Recently, Arbo has been in charge of booking all of daisy mayhem’s gigs. Despite the added responsibility, Arbo likes the extra opportunities that her new task has afforded her. “I go to the places where I really want to be,” she said. “I steer us towards the Oregon coast and the Sierras … all these places that are so beautiful to visit.” Daisy mayhem has toured much of the country including California, the Midwest and New England, but they have never toured in the South.
While on tour, daisy mayhem has had the opportunity to attend many festivals, which they enjoy thoroughly, because they see musicians that they would never be able to see otherwise. Going to the festivals and seeing other bands perform is also motivating for Arbo and the band. “The inspiration is seeing how far we have to go-that’s really exciting,” she said. “It’s a lot of work to tour, but once you’re on, you kind of get into a zone.”
“In the rock world, as opposed to the folk music business, the financial potential is much greater,” she said. “In the folk world, there is a community of promoters and musicians that are a lot closer and less backbiting. It’s much more of a rat race in the rock world and the environment we are in is much more comfortable. We have a listening audience instead of a partying audience.”
Arbo’s largest challenge as a musician has been overcoming her insecurity as a fiddler player. “[Overcoming this insecurity] is particularly important in the performing arts because any insecurity or fear that you have really gets in the way,” said Arbo. “It’s not stage fright, it’s more about learning to take up a lot of space, attaining a presence. I had spent most of my life as a choir member, where you’re not supposed to have presence. It’s been a learning experience to take up more space.”
Nonetheless, Arbo has been able to identify some improvement in her abilities. Some of the most rewarding aspects of being a musician for her were “watching my own growth, sometimes against my own will, seeing these glacial changes in my self, my confidence and my abilities,” she said.
Blooming to a new beat
In spite of the hard work and time that Arbo puts into daisy mayhem, she keeps herself busy with other activities as well. Arbo has been a writer since she graduated from college and, since 1996, she has been a freelance writer and editor. She writes regularly for Family Fun, a Disney-owned magazine based in Northampton, Acoustic Guitar Magazine and Strings Magazine. Arbo feels lucky to work for these magazines and her work for them has helped financially support her primary music-producing interest. “The acoustic music world is a very slow ride,” she said. “You really feel like a post-graduate for a long time. Amherst helped me with my confidence in writing and writing has sustained me since I’ve been with both bands.”
Aside from writing and editing, Arbo has also been taking music lessons from a jazz and blues specialist in New York City. “[I] hit a wall with my technique,” she said. “I could hear things that I wanted to play that I could not pull off.
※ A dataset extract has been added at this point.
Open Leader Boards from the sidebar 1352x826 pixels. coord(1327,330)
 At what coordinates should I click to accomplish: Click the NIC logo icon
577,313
My teacher has really been the right person for me in that sense and she is very challenging.”
Now that daisy mayhem has made its mark in the folk music industry, Arbo said that the biggest challenge facing them is the return to the recording studio. “The next record is really going to have a big impact on how we do in the music business,” she said. “I’m trying to not let that intimidate me.”
Arbo also hopes to do a European tour and a tour in Alaska. The group’s first album, “Cocktail Swing,” has received considerable acclaim. Arbo previously released “Henry Street” and “Bottleneck Dreams” with Salamander Crossing.
Rani Arbo and daisy mayhem will be performing at the Iron Horse in Northampton on Friday, March 8th.